Activity ▸ Look for the word "computer" in the entries below, then copy every line that has it.

Dataset records ▸

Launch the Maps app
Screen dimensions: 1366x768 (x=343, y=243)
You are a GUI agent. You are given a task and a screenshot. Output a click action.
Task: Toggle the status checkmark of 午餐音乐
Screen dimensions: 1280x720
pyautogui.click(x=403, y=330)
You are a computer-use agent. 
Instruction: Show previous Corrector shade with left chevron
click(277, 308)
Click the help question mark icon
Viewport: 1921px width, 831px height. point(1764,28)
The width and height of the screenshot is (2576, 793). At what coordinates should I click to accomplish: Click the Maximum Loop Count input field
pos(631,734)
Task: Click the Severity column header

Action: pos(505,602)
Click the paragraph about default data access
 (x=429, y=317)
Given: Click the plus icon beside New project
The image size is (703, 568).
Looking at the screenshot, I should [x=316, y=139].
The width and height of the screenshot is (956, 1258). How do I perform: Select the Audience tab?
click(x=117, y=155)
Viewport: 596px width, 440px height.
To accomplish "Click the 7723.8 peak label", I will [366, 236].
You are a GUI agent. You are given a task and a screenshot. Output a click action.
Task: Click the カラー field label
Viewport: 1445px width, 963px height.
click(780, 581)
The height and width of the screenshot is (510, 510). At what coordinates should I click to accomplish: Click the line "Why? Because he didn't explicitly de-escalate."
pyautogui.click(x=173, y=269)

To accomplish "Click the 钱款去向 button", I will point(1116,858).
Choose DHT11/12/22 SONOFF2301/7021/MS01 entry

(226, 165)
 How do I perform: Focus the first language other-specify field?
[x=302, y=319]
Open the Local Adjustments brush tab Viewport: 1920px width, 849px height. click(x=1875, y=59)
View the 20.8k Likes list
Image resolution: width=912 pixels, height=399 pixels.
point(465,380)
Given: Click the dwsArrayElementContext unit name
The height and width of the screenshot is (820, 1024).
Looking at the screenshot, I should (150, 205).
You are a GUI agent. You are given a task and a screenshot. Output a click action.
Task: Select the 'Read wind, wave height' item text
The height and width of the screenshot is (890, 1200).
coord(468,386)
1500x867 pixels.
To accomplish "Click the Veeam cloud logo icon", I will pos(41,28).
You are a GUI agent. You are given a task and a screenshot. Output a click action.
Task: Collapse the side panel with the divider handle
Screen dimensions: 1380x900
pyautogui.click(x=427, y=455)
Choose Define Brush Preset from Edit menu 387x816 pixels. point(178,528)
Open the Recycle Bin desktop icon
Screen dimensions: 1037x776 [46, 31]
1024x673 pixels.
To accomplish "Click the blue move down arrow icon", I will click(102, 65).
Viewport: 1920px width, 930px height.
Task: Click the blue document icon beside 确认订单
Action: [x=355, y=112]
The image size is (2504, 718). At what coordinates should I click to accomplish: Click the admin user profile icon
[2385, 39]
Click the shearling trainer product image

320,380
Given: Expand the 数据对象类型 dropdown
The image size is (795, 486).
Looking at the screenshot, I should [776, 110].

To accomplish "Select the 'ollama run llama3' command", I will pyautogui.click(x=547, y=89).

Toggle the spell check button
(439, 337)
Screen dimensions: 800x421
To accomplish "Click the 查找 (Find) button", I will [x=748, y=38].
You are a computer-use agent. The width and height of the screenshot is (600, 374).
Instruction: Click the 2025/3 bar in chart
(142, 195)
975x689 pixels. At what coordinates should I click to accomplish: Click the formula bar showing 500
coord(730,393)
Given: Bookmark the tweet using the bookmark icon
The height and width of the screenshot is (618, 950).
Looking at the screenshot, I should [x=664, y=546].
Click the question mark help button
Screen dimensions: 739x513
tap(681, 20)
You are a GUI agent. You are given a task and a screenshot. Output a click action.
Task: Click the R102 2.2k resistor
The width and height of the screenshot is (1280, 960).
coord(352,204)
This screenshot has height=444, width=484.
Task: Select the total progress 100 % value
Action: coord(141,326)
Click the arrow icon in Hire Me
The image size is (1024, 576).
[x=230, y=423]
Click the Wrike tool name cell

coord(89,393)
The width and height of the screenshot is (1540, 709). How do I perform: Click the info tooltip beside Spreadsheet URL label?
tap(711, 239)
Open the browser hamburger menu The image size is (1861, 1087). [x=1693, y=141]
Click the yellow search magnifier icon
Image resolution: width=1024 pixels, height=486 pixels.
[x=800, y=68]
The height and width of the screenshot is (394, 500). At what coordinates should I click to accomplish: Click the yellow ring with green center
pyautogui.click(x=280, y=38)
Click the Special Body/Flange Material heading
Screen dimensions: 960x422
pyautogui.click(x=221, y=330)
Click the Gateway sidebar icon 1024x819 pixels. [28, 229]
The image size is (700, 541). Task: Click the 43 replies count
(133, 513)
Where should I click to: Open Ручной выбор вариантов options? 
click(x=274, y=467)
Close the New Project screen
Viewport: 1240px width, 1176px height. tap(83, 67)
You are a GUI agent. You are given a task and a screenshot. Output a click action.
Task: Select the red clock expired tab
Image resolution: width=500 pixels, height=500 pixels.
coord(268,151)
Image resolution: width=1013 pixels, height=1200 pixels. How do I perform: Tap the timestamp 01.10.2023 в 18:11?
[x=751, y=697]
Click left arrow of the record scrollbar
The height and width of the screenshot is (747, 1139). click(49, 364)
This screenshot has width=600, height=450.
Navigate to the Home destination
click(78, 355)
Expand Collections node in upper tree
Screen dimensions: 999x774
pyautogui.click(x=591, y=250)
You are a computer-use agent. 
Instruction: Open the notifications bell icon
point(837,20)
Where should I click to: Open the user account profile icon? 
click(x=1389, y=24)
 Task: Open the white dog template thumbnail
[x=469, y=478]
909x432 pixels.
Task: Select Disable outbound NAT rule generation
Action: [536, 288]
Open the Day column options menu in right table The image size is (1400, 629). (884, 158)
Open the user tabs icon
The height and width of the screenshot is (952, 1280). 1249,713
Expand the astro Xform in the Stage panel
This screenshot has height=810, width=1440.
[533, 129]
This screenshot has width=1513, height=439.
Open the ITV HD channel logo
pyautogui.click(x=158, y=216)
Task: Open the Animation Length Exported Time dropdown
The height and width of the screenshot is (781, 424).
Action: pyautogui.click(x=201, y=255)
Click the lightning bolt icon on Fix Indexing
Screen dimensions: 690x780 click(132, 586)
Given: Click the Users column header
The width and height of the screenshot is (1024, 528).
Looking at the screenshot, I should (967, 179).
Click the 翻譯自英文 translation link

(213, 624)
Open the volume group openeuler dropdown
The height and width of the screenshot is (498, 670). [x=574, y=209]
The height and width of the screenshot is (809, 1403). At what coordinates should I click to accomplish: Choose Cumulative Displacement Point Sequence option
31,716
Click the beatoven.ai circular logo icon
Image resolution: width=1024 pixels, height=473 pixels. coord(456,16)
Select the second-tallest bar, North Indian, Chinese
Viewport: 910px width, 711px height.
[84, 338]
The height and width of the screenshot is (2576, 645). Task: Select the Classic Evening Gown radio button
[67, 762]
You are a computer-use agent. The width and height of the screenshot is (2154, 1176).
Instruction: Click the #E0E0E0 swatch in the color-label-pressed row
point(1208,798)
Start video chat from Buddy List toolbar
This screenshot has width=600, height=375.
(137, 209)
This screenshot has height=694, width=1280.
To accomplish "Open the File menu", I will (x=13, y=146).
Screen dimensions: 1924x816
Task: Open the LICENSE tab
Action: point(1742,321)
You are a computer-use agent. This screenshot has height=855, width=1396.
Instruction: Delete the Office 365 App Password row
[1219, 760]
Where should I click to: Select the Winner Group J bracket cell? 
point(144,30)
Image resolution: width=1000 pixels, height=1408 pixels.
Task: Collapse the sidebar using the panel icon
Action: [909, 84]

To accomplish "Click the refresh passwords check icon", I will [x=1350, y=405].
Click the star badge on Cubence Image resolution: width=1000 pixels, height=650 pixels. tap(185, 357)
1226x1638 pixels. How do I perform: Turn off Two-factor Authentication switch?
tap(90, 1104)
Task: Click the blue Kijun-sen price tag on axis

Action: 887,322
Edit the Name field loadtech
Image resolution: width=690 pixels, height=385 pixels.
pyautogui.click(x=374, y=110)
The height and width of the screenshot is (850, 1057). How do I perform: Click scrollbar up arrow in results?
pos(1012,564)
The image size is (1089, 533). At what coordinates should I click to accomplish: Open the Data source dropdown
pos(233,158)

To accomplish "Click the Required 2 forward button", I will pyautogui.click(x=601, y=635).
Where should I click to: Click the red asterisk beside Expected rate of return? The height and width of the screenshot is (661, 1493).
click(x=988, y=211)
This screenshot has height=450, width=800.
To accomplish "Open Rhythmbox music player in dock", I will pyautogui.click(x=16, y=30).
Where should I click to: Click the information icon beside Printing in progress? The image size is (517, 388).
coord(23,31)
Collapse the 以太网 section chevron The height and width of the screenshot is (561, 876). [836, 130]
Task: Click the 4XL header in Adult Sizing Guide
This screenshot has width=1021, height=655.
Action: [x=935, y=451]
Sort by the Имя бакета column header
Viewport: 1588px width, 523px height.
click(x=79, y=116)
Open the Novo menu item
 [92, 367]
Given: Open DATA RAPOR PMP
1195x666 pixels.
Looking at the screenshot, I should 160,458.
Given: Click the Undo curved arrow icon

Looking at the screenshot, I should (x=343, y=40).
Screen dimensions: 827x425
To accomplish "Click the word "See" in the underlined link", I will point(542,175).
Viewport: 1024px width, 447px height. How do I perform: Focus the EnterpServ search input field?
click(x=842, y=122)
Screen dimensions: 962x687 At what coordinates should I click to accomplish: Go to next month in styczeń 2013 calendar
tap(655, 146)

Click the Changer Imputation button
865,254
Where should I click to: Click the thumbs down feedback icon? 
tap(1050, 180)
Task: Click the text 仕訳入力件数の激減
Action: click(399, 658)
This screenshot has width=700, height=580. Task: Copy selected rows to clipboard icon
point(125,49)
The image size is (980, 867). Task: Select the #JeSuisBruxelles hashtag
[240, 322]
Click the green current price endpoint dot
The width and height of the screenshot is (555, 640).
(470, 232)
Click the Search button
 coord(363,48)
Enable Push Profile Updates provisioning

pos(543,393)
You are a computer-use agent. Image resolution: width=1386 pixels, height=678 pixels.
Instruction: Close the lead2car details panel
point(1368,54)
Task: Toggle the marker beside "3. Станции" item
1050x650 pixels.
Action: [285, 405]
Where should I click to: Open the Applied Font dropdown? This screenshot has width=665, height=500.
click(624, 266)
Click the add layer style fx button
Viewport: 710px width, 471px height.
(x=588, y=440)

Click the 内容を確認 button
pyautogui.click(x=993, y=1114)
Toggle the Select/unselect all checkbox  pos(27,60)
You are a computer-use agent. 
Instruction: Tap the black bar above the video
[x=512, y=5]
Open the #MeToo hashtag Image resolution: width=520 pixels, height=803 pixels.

Reply ▸
You are a computer-use agent. 
You are a computer-use agent. The width and height of the screenshot is (600, 374).
You are a computer-use agent. 
You are a computer-use agent. The width and height of the screenshot is (2154, 1176).
You are a computer-use agent. This screenshot has height=855, width=1396.
You are a computer-use agent. Image resolution: width=1386 pixels, height=678 pixels.
You are a computer-use agent. 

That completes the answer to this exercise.